* **GIVEN EXERCISE 1**
In the listing below, offset every coordinate by adding 119 to each number, and rewrite the lines from the start of the listing through the line containing "Контакты (383, 1422)", requests included. Leave out every line after that one.

* **TEXT EXCERPT**
>>>

18. Dr Shah reports that Pashto literature is full of references to Mehboob, Yari and Koni. However he is not aware in the literature of any tradition of gay relationships as understood in the West where two males openly express love for each other and want to live as a couple to the exclusion of any sexual relationship with a female. Nevertheless the emergence of gay relationships cannot be ruled out after the exposure of Afghan society to the Internet and other sources of information, and in 2005 a gay couple of Afghan origin got married in Pakistan. He considers that it is important to note that many asylum seekers of Afghan origin tend to identify themselves as gay which may not genuinely be the case.

<<<

* **GIVEN EXERCISE 2**
Copy the passage on Dr Shah's report word for word.

* **MATERIAL**
>>>

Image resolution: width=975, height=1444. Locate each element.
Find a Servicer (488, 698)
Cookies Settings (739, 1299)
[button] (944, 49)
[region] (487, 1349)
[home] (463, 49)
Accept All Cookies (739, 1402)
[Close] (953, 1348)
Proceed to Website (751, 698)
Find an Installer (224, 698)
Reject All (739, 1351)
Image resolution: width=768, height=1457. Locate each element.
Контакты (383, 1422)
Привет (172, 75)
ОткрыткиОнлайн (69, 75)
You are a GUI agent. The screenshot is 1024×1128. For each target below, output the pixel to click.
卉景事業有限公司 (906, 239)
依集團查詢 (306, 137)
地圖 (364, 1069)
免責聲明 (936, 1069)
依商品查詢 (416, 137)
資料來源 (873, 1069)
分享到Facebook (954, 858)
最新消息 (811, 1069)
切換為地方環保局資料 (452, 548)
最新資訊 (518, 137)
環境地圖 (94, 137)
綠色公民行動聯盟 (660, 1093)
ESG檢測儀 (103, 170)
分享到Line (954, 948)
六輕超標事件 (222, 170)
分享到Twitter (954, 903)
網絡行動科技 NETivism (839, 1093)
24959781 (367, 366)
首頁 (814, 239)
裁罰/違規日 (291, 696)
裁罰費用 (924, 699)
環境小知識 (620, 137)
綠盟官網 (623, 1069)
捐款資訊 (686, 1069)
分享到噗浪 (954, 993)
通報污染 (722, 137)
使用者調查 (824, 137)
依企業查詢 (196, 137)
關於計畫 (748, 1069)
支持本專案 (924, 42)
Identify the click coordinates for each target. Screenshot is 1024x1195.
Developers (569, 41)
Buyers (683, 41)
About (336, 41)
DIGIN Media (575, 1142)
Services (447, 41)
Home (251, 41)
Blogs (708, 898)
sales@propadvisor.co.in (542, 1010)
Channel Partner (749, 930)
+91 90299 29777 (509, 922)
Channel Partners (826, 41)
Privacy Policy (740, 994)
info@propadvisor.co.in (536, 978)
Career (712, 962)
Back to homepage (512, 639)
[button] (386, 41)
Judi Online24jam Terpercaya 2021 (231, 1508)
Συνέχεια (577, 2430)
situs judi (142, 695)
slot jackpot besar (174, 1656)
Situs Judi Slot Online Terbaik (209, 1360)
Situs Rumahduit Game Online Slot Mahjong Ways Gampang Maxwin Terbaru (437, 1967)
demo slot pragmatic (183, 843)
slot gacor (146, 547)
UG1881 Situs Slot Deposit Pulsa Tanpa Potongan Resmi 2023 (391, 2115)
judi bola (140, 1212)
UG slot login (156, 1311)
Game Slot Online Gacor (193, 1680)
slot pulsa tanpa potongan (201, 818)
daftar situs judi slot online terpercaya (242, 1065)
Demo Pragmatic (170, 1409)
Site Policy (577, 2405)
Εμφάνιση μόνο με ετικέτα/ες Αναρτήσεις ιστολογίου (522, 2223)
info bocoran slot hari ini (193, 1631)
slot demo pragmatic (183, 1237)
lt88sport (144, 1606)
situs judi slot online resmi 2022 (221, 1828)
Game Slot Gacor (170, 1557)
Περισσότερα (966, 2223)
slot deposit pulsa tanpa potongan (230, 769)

<<<

* **EXPECTED ANSWER 1**
Image resolution: width=975, height=1444. Locate each element.
Find a Servicer (607, 817)
Cookies Settings (858, 1418)
[button] (1063, 168)
[region] (606, 1468)
[home] (582, 168)
Accept All Cookies (858, 1521)
[Close] (1072, 1467)
Proceed to Website (870, 817)
Find an Installer (343, 817)
Reject All (858, 1470)
Image resolution: width=768, height=1457. Locate each element.
Контакты (502, 1541)

* **EXPECTED ANSWER 2**
18. Dr Shah reports that Pashto literature is full of references to Mehboob, Yari and Koni. However he is not aware in the literature of any tradition of gay relationships as understood in the West where two males openly express love for each other and want to live as a couple to the exclusion of any sexual relationship with a female. Nevertheless the emergence of gay relationships cannot be ruled out after the exposure of Afghan society to the Internet and other sources of information, and in 2005 a gay couple of Afghan origin got married in Pakistan. He considers that it is important to note that many asylum seekers of Afghan origin tend to identify themselves as gay which may not genuinely be the case.